Governance , Privacy

Facebook Controversy: India Raises Privacy Concerns

IT Minister Has Harsh Words for Social Media Company
Facebook Controversy: India Raises Privacy Concerns
Ravi Shankar Prasad, India's IT minister

The IT minister of India, where Facebook has 250 million users, is using harsh language to warn the U.S.-based social media company to protect users' privacy in the wake of the Cambridge Analytica scandal.

The personal information of tens of millions of Facebook users was leaked to London-based Cambridge Analytica, a voter-profiling firm that was hired by the campaign of U.S. President Donald Trump (see Facebook and Cambridge Analytica: Data Scandal Intensifies ).

Meanwhile, some security and privacy practitioners say the incident could be a catalyst for tougher privacy laws in India (see: Right to Privacy is a Fundamental Right, says Supreme Court).

India's information technology minister, Ravi Shankar Prasad, in a statement issued on March 22, declared that violations of privacy by social media companies are unacceptable.

"If any data theft of Indians is done with the collusion of the Facebook system, this shall not be tolerated," he said. "We have got stringent power under Information Technology Act. We shall use it, including summoning you in India."

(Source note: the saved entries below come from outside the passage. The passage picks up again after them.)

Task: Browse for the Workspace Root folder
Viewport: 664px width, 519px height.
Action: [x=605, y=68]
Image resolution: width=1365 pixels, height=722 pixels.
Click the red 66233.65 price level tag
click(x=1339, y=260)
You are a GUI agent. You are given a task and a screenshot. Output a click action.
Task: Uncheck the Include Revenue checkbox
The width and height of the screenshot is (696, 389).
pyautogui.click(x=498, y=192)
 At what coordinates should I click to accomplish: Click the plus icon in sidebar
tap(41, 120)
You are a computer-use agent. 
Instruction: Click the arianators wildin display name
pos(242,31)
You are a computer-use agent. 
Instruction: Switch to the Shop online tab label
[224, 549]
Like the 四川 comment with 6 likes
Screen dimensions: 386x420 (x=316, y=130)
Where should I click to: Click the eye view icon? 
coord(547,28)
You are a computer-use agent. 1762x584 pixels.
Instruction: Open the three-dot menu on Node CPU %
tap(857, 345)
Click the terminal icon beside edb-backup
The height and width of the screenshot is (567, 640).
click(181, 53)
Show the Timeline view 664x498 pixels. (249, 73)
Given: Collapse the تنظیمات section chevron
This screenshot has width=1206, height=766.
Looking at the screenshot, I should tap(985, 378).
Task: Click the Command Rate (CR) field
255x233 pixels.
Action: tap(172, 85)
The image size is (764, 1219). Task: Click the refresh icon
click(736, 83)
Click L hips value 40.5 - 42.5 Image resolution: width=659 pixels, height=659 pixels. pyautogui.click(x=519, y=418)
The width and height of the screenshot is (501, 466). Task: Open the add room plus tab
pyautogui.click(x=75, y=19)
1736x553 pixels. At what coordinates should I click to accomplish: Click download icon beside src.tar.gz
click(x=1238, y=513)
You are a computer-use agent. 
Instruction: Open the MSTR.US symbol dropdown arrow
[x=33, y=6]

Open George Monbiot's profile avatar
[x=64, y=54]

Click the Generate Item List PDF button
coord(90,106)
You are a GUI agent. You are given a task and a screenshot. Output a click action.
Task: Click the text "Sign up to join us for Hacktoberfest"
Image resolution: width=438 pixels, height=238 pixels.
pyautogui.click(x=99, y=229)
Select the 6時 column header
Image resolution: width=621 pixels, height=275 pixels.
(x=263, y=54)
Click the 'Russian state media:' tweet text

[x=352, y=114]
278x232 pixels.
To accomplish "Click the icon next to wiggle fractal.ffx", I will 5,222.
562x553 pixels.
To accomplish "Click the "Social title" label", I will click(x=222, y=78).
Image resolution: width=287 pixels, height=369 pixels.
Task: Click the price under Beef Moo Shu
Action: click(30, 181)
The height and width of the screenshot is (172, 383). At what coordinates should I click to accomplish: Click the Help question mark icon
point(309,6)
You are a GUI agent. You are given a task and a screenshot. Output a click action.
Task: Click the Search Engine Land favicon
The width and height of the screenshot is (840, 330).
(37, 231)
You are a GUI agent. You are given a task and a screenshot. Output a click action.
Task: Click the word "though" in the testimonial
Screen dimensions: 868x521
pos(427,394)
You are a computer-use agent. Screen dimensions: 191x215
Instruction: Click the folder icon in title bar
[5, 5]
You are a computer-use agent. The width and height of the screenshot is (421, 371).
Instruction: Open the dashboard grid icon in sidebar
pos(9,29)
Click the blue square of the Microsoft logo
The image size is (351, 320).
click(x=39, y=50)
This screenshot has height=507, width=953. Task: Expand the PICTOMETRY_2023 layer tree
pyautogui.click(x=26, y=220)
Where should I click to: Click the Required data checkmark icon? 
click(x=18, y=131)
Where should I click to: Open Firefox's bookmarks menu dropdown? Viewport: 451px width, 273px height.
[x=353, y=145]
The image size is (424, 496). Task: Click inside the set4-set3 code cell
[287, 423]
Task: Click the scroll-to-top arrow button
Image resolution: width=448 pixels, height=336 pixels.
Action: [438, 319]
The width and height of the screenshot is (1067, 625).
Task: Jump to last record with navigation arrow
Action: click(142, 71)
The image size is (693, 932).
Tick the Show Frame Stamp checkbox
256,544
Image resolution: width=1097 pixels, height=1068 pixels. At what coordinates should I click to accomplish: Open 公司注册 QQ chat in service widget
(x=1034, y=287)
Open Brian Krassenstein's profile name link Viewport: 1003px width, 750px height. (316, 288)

Prasad also noted: "In the wake of recent data theft from Facebook, let my stern warning be heard across the Atlantic, far away in California. Any covert or overt attempt to misuse social media, including Facebook, to influence India's electoral process through undesirable means will neither be tolerated, nor be permitted."

Security Pros React

The Facebook scandal could prove to be a catalyst for change, some security professionals predict.

"Governments need to ensure they have adequate laws and regulations in place and are implemented strictly," says Shivangi Nadkarni, CEO at Arrka Consulting, a security consulting firm. "This incident will probably give Asia the necessary impetus to speed up the many measures that are already in place or are being rolled out."

Social media companies and those in other sectors need to make privacy protection a top priority, Nadkarni says. "This understanding needs to be propagated throughout the organization," he says. "Boards and senior management need to be made aware of the implications and formal programs need to be rolled out on privacy."

Implementing stricter privacy controls pays off in the long run, stresses Singapore-based Aloysius Cheang, CEO at an IoT and Smart City startup initiative that's in stealth mode. "There is no way to defer security because the costs of repairing it is going to be much higher than the cost of putting it in place," he says.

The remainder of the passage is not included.